Pero el daño no termina en los cuerpos. Los 28,6 mil millones de colillas generadas cada año se traducen en unas 140.000 toneladas de residuos: el desecho más abundante del planeta. Cada filtro, diminuto y aparentemente inofensivo, carga con una mezcla de plásticos y toxinas capaces de permanecer durante décadas en los ecosistemas, una herencia silenciosa que el humo deja mucho después de haberse disipado.
Son restos que se acumulan en las calles, los ríos y las costas, recordándonos que el humo no se disipa tan fácilmente como creemos. Se transforma. Se sedimenta —visible o invisible— sobre nuestros cuerpos, nuestras ciudades y los ecosistemas que habitamos, prolongando la huella del hábito mucho más allá del último cigarrillo.
Aunque el informe traza con precisión el mapa del humo británico, sus autoras advierten que las desigualdades que revela no son una rareza local: son el reflejo de una fractura común a buena parte de Europa y de los países de renta alta. El humo, aquí, funciona como un lenguaje universal que delata dónde se concentran las heridas más profundas de nuestras sociedades.
Allí donde la pobreza se cruza con el hábito, el tabaco deja de ser un simple vicio: se convierte en un vector silencioso de desigualdad, un mecanismo que perpetúa brechas en salud que las políticas públicas, pese a décadas de intentos, aún no consiguen cerrar.

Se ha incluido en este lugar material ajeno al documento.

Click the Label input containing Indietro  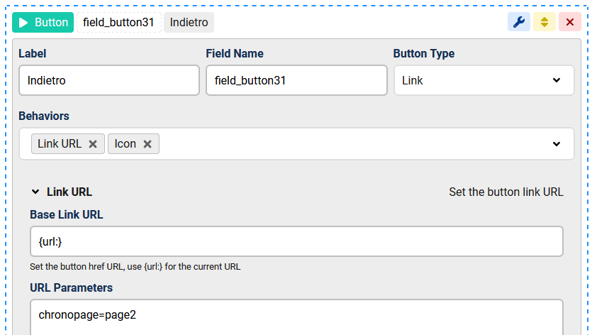[109, 80]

Es el recordatorio incómodo de que, en el mapa del humo, los trazos no se borran con facilidad.
Así, el caso británico funciona como espejo y advertencia: mientras no se aborden las raíces sociales del consumo, la promesa de una generación libre de humo seguirá siendo un horizonte que se aleja cada vez que creemos acercarnos.
Reducir las brechas: el reto pendiente
La fotografía estadística revela una verdad incómoda: aunque la prevalencia del tabaquismo se ha desplomado desde los años noventa, las desigualdades socioeconómicas y regionales persisten como heridas abiertas, recordándonos que el humo no desaparece simplemente con la caída de las cifras: se enquista allí donde la pobreza y la vulnerabilidad lo sostienen.

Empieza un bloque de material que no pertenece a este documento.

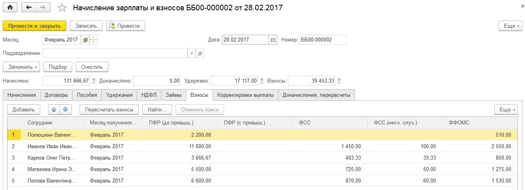Show help for the Взносы total
Screen dimensions: 525x190
tap(339, 81)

Las autoras del estudio advierten que no basta con reducir el número total de fumadores: es igual de crucial disminuir las diferencias en la intensidad del consumo. Subrayan que los grupos más desfavorecidos no solo fuman más, sino que también están expuestos a mayores niveles de tóxicos por cada cigarrillo.

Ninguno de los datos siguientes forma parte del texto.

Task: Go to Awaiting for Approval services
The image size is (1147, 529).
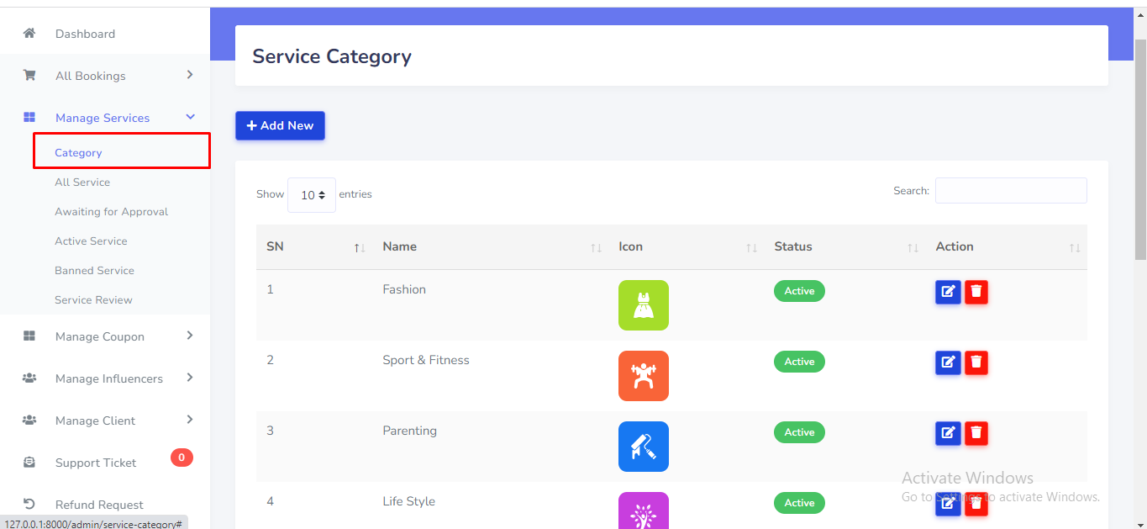Action: [111, 212]
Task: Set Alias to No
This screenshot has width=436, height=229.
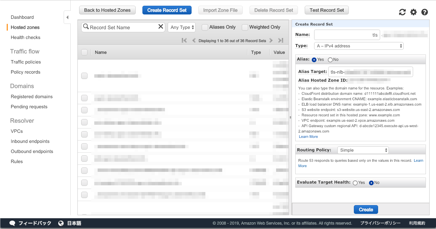Action: tap(330, 60)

El informe no se detiene en el diagnóstico: plantea reforzar las políticas de cesación, diseñadas específicamente para los grupos y regiones donde el humo se resiste a disiparse. Más que un simple ajuste técnico, es un intento de suturar la brecha que aún separa al norte del sur y a las clases trabajadoras de las más privilegiadas. Porque en esos territorios y hogares el tabaco no es solo un hábito, es el reflejo persistente de una desigualdad que atraviesa generaciones, un síntoma de heridas que las políticas públicas todavía no logran cerrar.
Y entonces surge la pregunta que marcará el futuro inmediato: ¿podrá Gran Bretaña alcanzar su sueño de una generación libre de humo sin confrontar las raíces sociales que lo alimentan? Porque el problema no arde solo en los cigarrillos, arde en las desigualdades que los mantienen encendidos.
Los datos, como las colillas que se acumulan en las aceras, dejan claro que la respuesta exigirá mucho más que buenas intenciones. Hará falta asumir que las heridas que el tabaco sigue dibujando sobre el cuerpo colectivo del país no se borrarán con campañas aisladas ni con promesas políticas: requerirán políticas profundas, sostenidas y capaces de confrontar la desigualdad que mantiene vivo el humo.
Referencia
Jackson, S. E., Brown, J., Buss, V., & Cox, S. (2025). Sociodemographic and regional differences in cigarette consumption across Great Britain: A population study, 2022–2024. Nicotine & Tobacco Research. Advance online publication.